▶ [REQUIREMENT]: Wherever the line that contains "Click the top-left blue counter labeled 1" falls, repeat it and the lines after it exactly until the records end, without any pictures.
■ ■ ■ ■
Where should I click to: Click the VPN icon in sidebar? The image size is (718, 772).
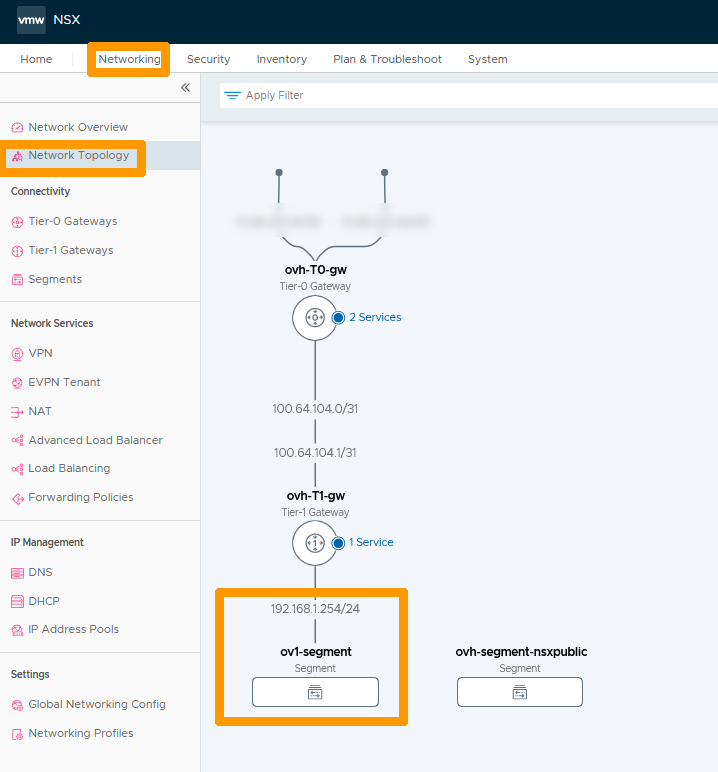click(18, 354)
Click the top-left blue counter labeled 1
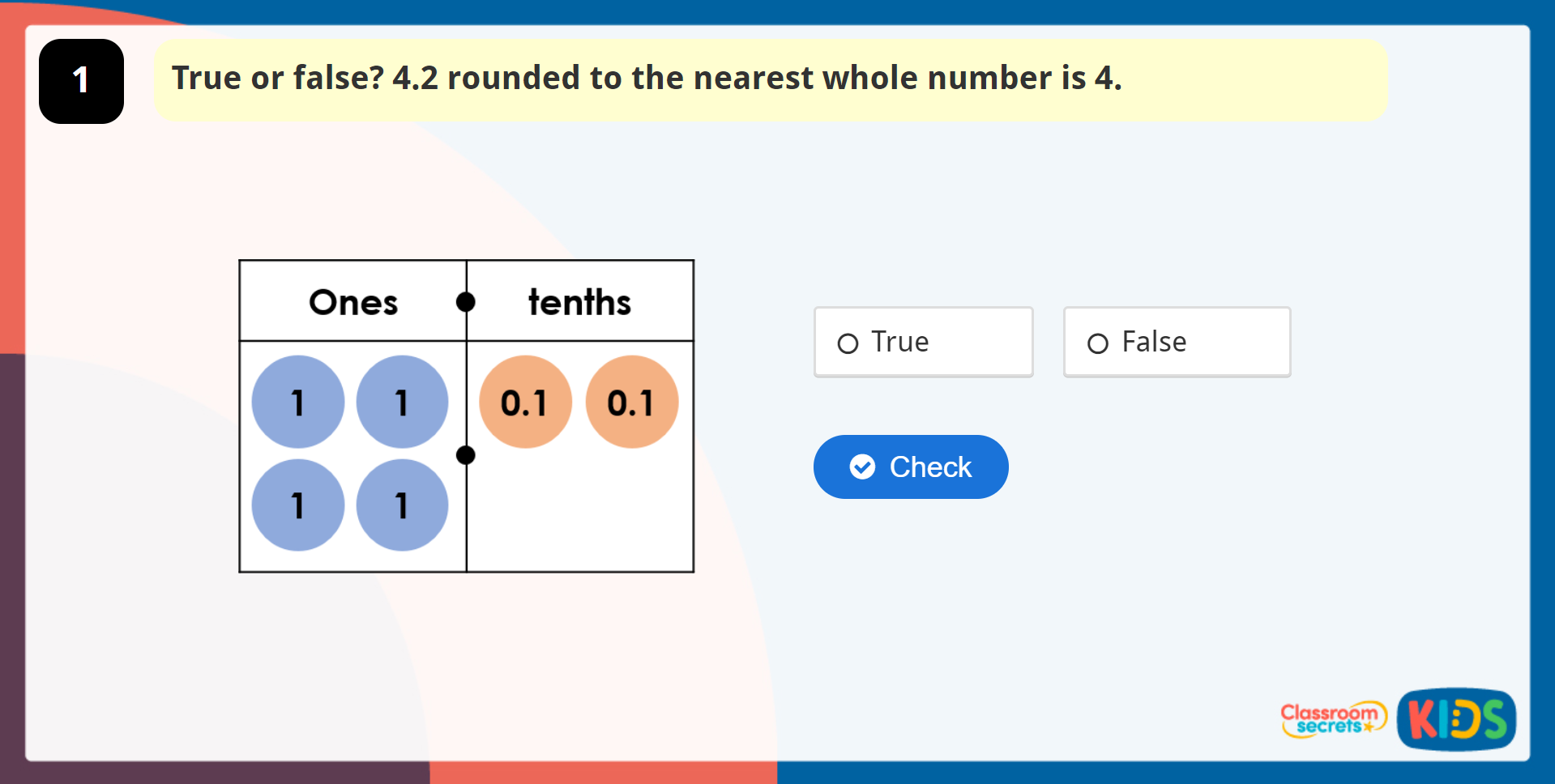 [x=297, y=401]
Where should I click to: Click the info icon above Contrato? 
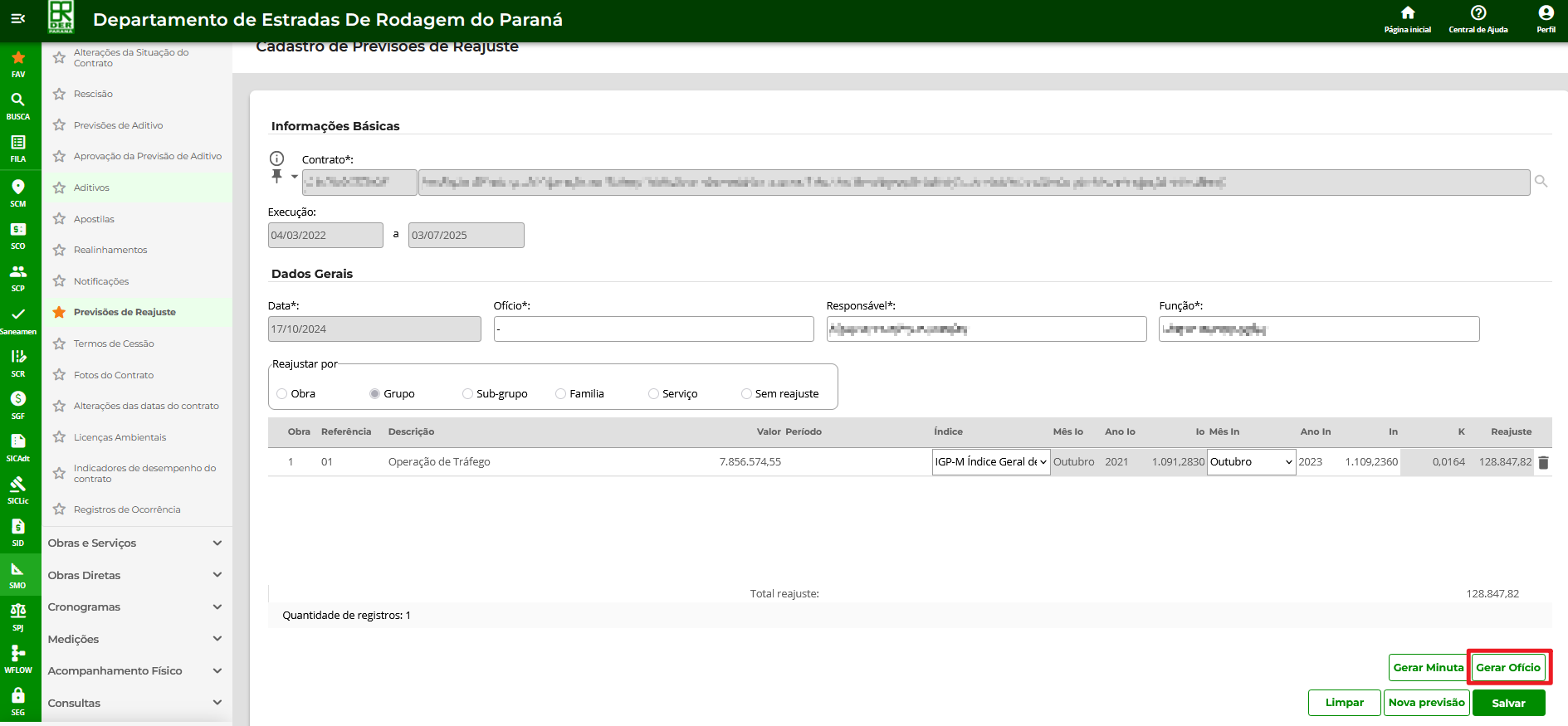coord(277,158)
■ ■ ■ ■
▶ [SOLUTION]:
Click the top-left blue counter labeled 1
 [x=297, y=401]
Where should I click to: Click the info icon above Contrato? 
coord(277,158)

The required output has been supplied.